### THE REQUEST
Pick out each line of the data below that contains the string "pixels", and copy those lines. Case counts.

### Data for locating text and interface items
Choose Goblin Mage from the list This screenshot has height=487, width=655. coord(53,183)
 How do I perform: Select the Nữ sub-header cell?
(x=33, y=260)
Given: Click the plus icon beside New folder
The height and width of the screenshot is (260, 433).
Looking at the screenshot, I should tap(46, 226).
---
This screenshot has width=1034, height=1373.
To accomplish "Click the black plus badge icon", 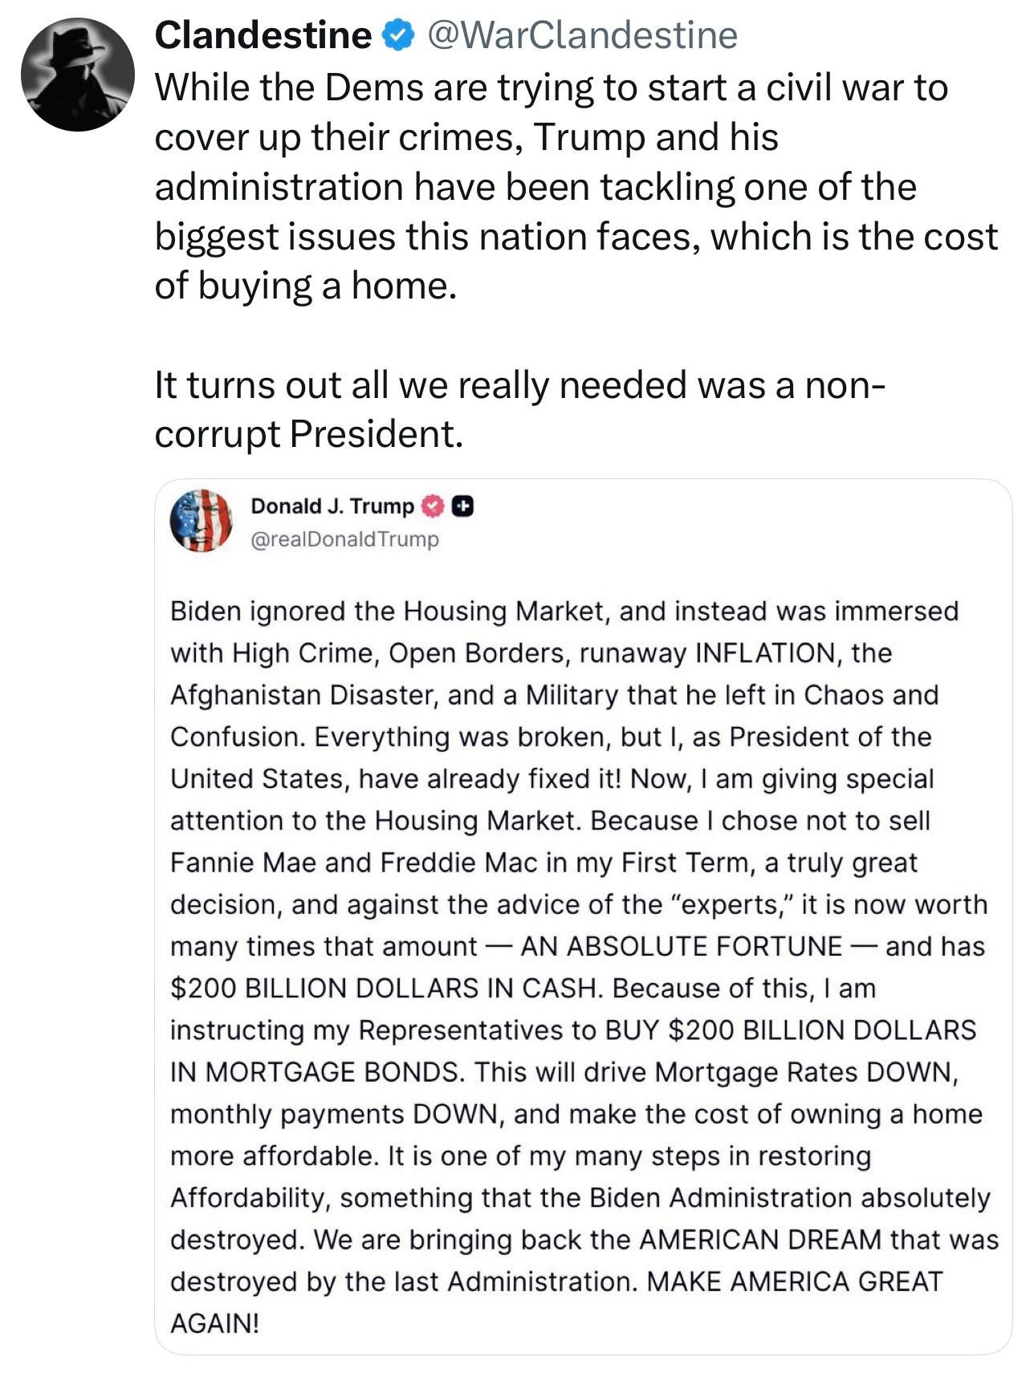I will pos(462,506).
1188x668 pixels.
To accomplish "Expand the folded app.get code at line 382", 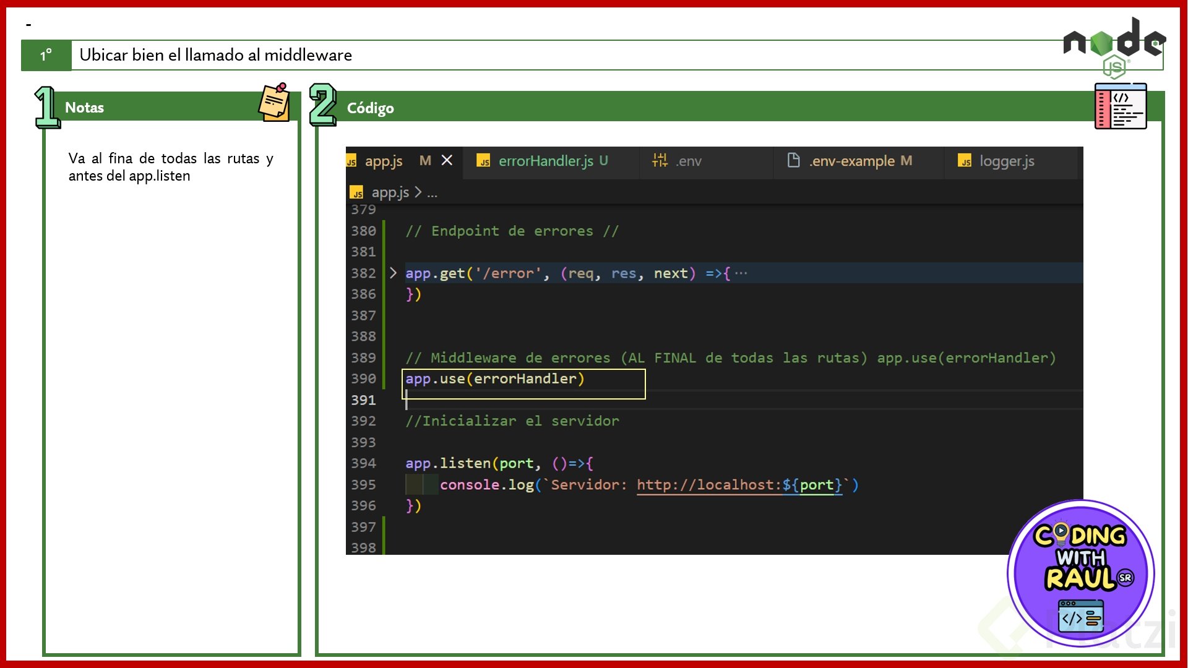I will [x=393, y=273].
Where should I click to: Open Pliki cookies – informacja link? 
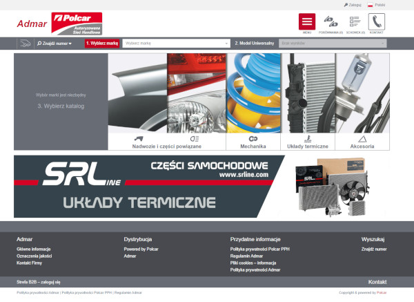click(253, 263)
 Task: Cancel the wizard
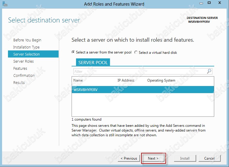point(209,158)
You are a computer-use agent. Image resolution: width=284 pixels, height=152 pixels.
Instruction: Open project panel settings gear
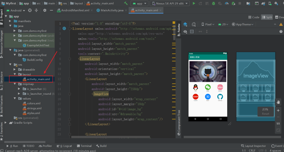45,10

### TASK ANSWER
1188x668 pixels.
You are a computer-use agent. Image resolution: width=284 pixels, height=152 pixels.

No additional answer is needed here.